Submitted by:
Naomi L.T. Courter
Network Services Specialist
Communications
CONCERT Data Network MCNC Center for Communications
3021 Cornwallis Road
Research Triangle Park, NC 27709 USA
v: (919) 248-1807
f: (919) 248-1405
e: naomi@concert.net
Categories:
Education, K12; Education, higher; Education, continuing or distance; Research, academic; Research, government; Research, commercial
Keywords:
Partnerships between public and private sector
Supporting Documentation (contact author for more information):
Documentation
Story Site (if other than location listed above):
Cary, NC
The Story:
Profile: Oxford University Press
by Naomi L.T. Courter
Paul Betz of Oxford University Press has started using the Internet as an important tool for acquiring information for a project called the American National Biography (ANB). The ANB will comprise roughly 20,000 articles on Americans from all walks of life including politics, the military, religion, business, science, law, the arts and sports. The chronological starting point is the arrival of the first Europeans (the Vikings) in North America. The subjects of the biographical sketches must have died before 1991 and made a mark on the history of the land and cultures now encompassed by the United States.
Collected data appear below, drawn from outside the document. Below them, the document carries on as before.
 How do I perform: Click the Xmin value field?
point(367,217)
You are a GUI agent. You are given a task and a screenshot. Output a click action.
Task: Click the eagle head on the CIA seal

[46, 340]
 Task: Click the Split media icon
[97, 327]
As copy chief of the ANB, Paul Betz coordinates the copyediting and proofreading of the articles, which are to be published in twenty volumes by the end of 1995. From his desktop computer in Cary, through CONCERT- CONNECT, he can access his account with the Research Libraries Information Network (RLIN) in Mountain View, California, which is a vast database that Betz and his colleagues use to verify bibliographical citations in ANB articles.
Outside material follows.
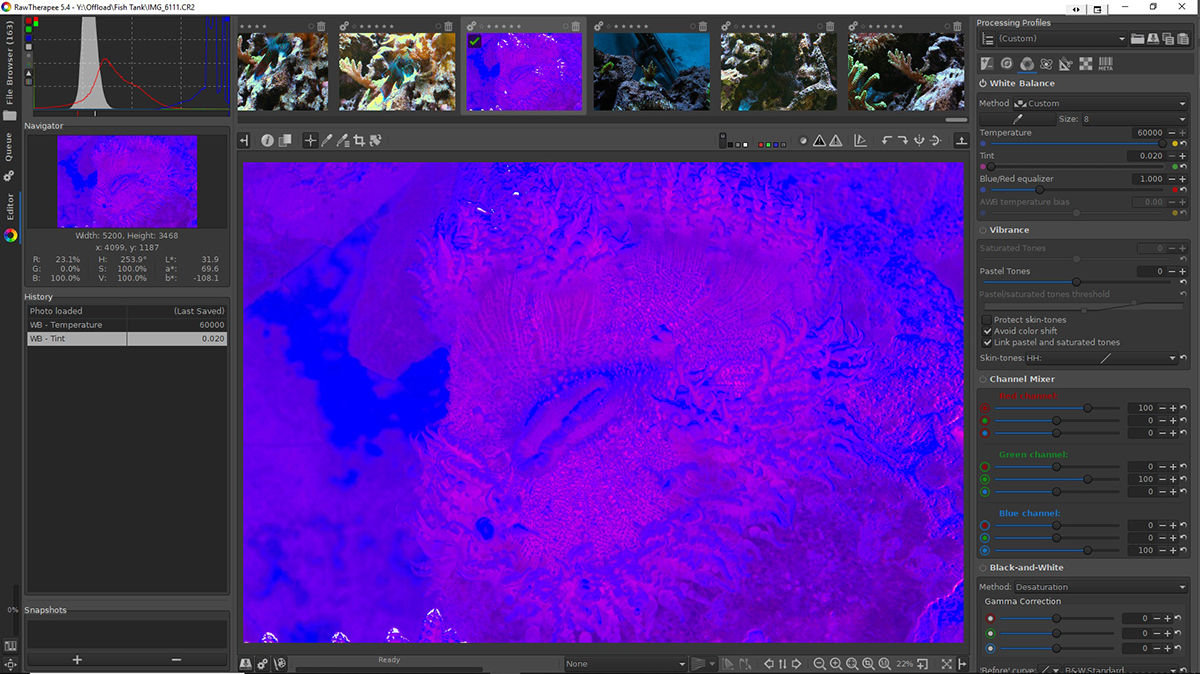Enable Protect skin-tones checkbox

pos(987,320)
There are at present 7,000 contributors to the ANB, many of whom are scholars with Internet or Bitnet accounts. Drafts of their articles are evaluated by advisory editors and then given final approval by the general editor, Professor John A. Garraty of Columbia University. Once the articles have been copyedited, Betz confers with ANB contributors about final changes, often by phone, but now with increasing frequency via Internet e-mail.
Through the efforts of the ANB staff at Oxford University Press, Professor John Garraty, and the ANB contributors, the American National Biography will be a much more diverse biographical dictionary than any previous one dealing with colonial America and the United States.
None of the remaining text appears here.